Geoff lost his job on the same day his girlfriend dumped him. Good thing he met you in the self-help section of the bookstore, where you were browsing because there’s a kind of poetry in sadness. Lead him, barefoot, to your chicken coop and gather eggs to lob at the windows of his old office and girlfriend’s car. He’s not so wound up anymore, and all because you shared a little of your playful nature. Isn’t it rewarding to be somebody’s abstract concept?
Jacob is married with a good career, a loving wife, and two beautiful kids, and yet he goes through life in a fog. Shake him out of his misery by taking him on one of your spontaneous, youth-fueled adventures. Grab his hand and lead him to the merry-go-round, however much he protests.

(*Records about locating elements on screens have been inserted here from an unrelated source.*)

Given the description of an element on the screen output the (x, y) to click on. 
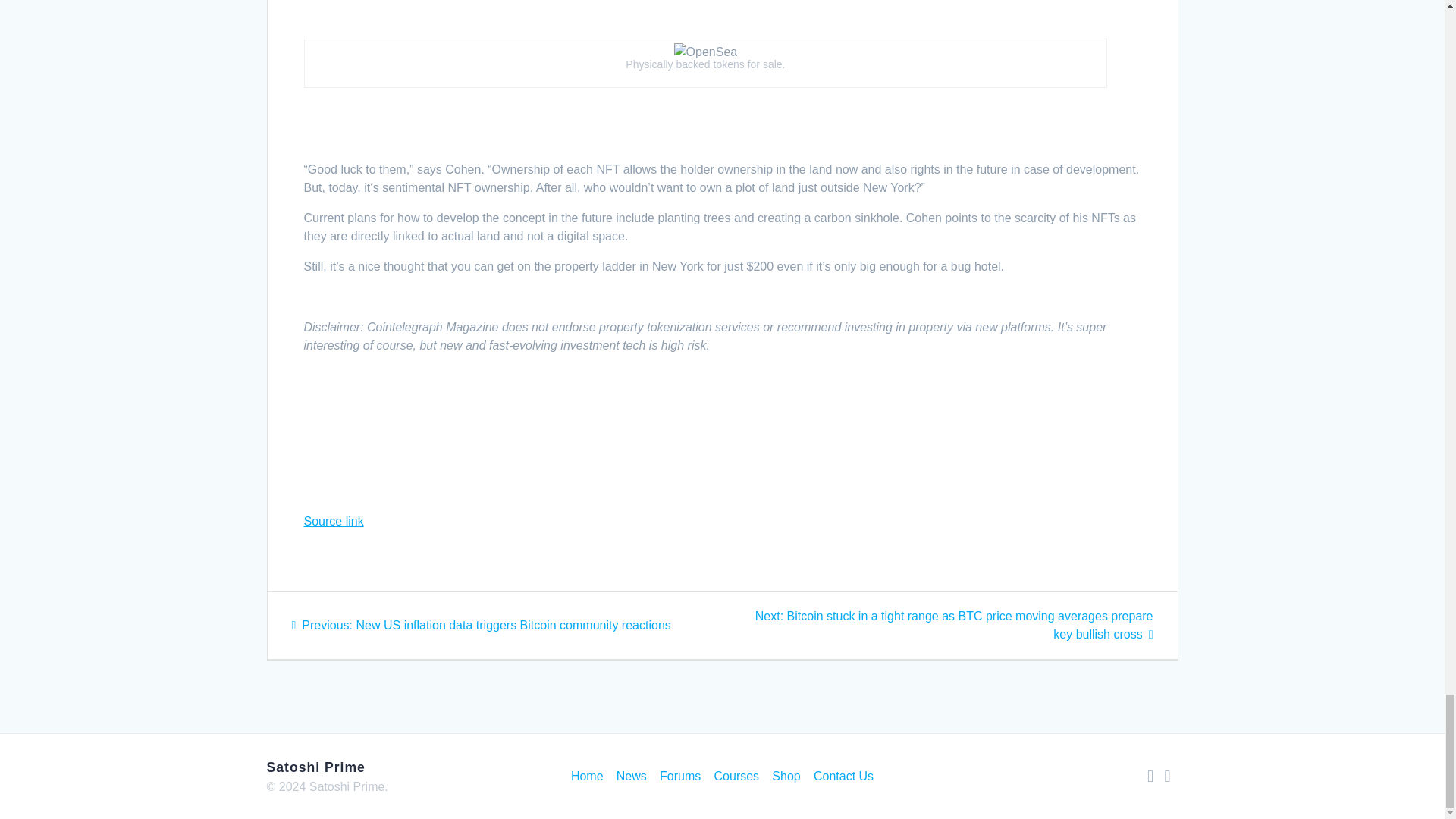
Home (587, 776)
Forums (679, 776)
News (630, 776)
Courses (737, 776)
Contact Us (843, 776)
Source link (332, 521)
Shop (785, 776)
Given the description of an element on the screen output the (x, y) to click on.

Show him the thrill of shoplifting a candy bar. Sure, things will get rough when he eventually cheats on his wife with you, but it will all work out in the end when he realizes that life was waiting for him at home all along. You are so helpful like that!

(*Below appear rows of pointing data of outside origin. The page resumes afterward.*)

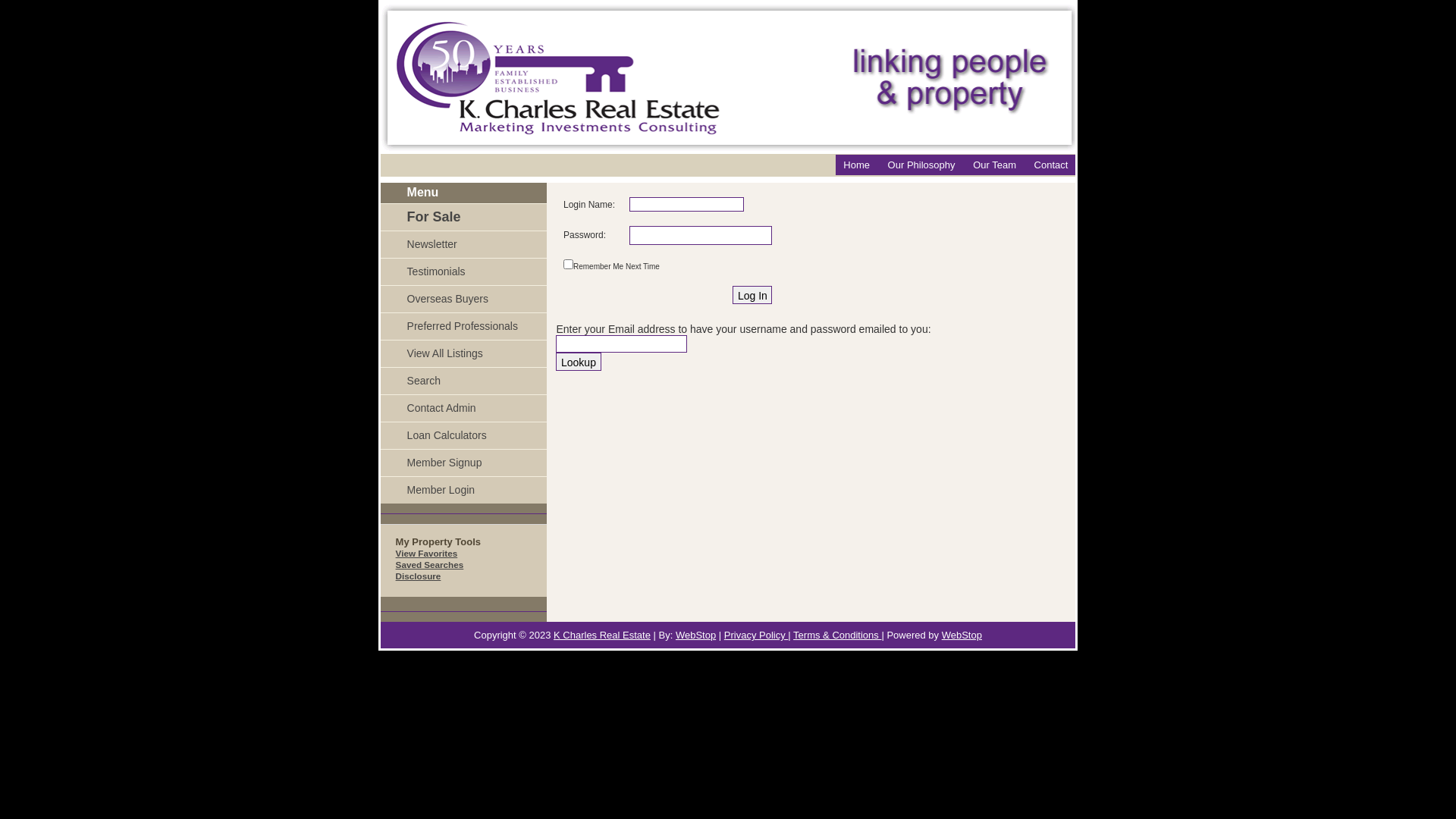
K Charles Real Estate Element type: text (601, 634)
Disclosure Element type: text (418, 575)
Overseas Buyers Element type: text (463, 298)
Member Login Element type: text (463, 489)
Home Element type: text (856, 164)
Our Philosophy Element type: text (921, 164)
Terms & Conditions Element type: text (837, 634)
WebStop Element type: text (695, 634)
Search Element type: text (463, 380)
View All Listings Element type: text (463, 353)
Testimonials Element type: text (463, 271)
Newsletter Element type: text (463, 243)
Contact Admin Element type: text (463, 407)
View Favorites Element type: text (426, 553)
Lookup Element type: text (577, 361)
Saved Searches Element type: text (429, 564)
Our Team Element type: text (994, 164)
Loan Calculators Element type: text (463, 434)
Log In Element type: text (751, 294)
Privacy Policy Element type: text (756, 634)
WebStop Element type: text (961, 634)
Member Signup Element type: text (463, 462)
Contact Element type: text (1051, 164)
Preferred Professionals Element type: text (463, 325)
For Sale Element type: text (463, 216)
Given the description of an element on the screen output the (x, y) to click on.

Herold doesn’t have many friends these days, perhaps because he’s a cynical sad sack. But you see the light in this world-weary curmudgeon, and you can show him that there is so much good to be done in this world. Bring him to the soup kitchen you volunteer at, where everyone knows your name, and show him how good it feels to help others. He’ll bask in the sense of community that follows you wherever you go, and getting outside his own head will give him the purpose he’d been looking for.
Mr. Fogerty, 84
Mr. Fogerty is not doing so well, so it’s good you chose to knock on his nursing room door that one rainy day. He can feed off your joie de vivre in these last few months of his life, as you read your favorite poems to him and bring him on a risky pilgrimage to visit his wife’s grave. You remind him of her, you know. You weren’t doing anything else this weekend, were you?
Now that you’ve helped these men find the joy and purpose in their lives, it’s time to focus on what really counts: the rest of the downtrodden men of the world. You don’t have those wide eyes for nothing!